For many people to take up electric cars, she said, the necessary infrastructure to support it is necessary.
“We lack charging stations all over the island,” she said, adding that it was important to install them on motorways and several areas in all districts.
Ouzounian agrees, saying Cyprus is still “an immature market” on this issue.
“People thinking of buying electric vehicles need to know their needs,” he said. They must think about their lifestyle and possibly make changes as regards travel if they are used to taking road trips to remote areas under present circumstances.
“You need to plan your journey and keep in mind that an electric car’s range depends on its use, on weather conditions, if the air conditioning system works to the full for example, how many passengers it carries,” he said. He said these are variables that drain the battery and shorten its range.
Currently, there are just 28 charging stations in public areas, installed by the electricity authority (EAC).
“We have another four under construction, and they are expected to be up and running soon,” Demetris Nathanael of the EAC said. The EAC plans to start procedures to install another 10 next year.
The transport ministry has announced that it plans on installing around 1,000 charging stations by 2026 outside public buildings, private businesses, hospitals, local authorities and 40 fast-charging stations on motorways and public spaces.
But even when the charging issue gets sorted, there remains one massive hurdle in Cyprus’ fight to reduce emissions from vehicles. How environmentally friendly can electric cars be when so much of our electricity is still produced by mazut or heavy fuel oil?
“We are gradually trying to change this tendency,” a spokesperson with the energy ministry told the Sunday Mail. The ministry, she said, is working towards the transition to green energy.
First, the ministry is working on a scheme for subsidising owners of electric and PHEVs to install a photovoltaic system and a wall outlet for charging their vehicles at home. This will run in tandem with the transport ministry’s scheme to purchase the vehicles. Eligible will be those who already own one or will get one through the upcoming transport ministry’s scheme.

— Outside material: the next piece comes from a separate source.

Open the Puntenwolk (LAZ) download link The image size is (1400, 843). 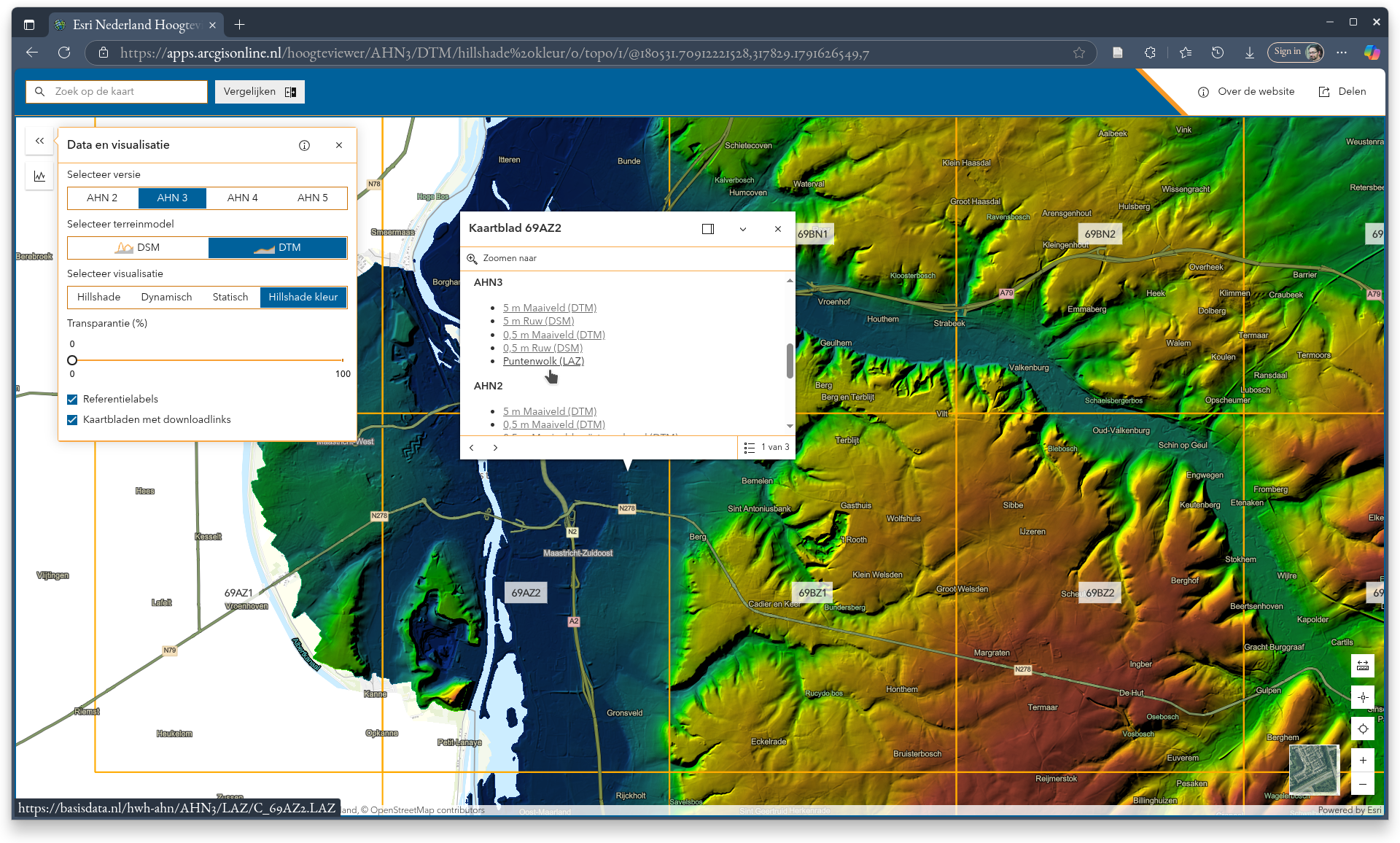click(x=543, y=361)
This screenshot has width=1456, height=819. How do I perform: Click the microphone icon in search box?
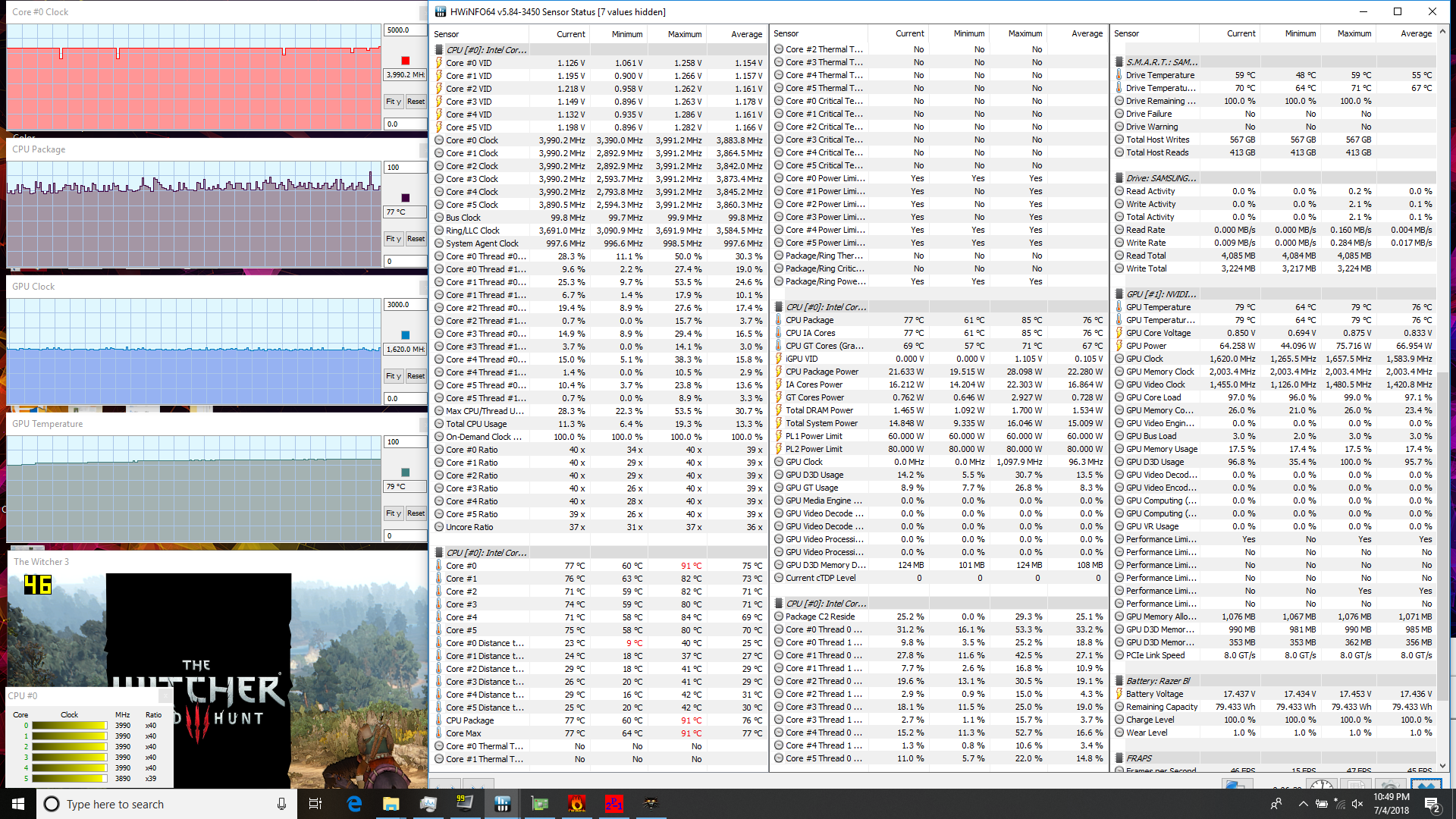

According to data by the energy ministry, the contribution of renewable sources (RES) to the total energy consumption this year has reached 17 per cent, which has exceeded by 30 per cent the initial goal of 13 per cent for 2021. The ministry also recorded a 113 per cent increase in the RES for energy consumption compared with 2014.
But what lies ahead?
Diesel and petrol cars are obviously on their way out.
“Hybrids, plug-in hybrids, electric cars are here to stay for at least 10 to 15 years,” Ouzounian said. After that, he said hydrogen vehicles that emit water will start to rise in the market.
Some companies have already started to introduce hydrogen cars, though their widespread use in Cyprus and elsewhere would require a massive fuelling infrastructure, he added.
“The future is hydrogen,” Ouzounian said.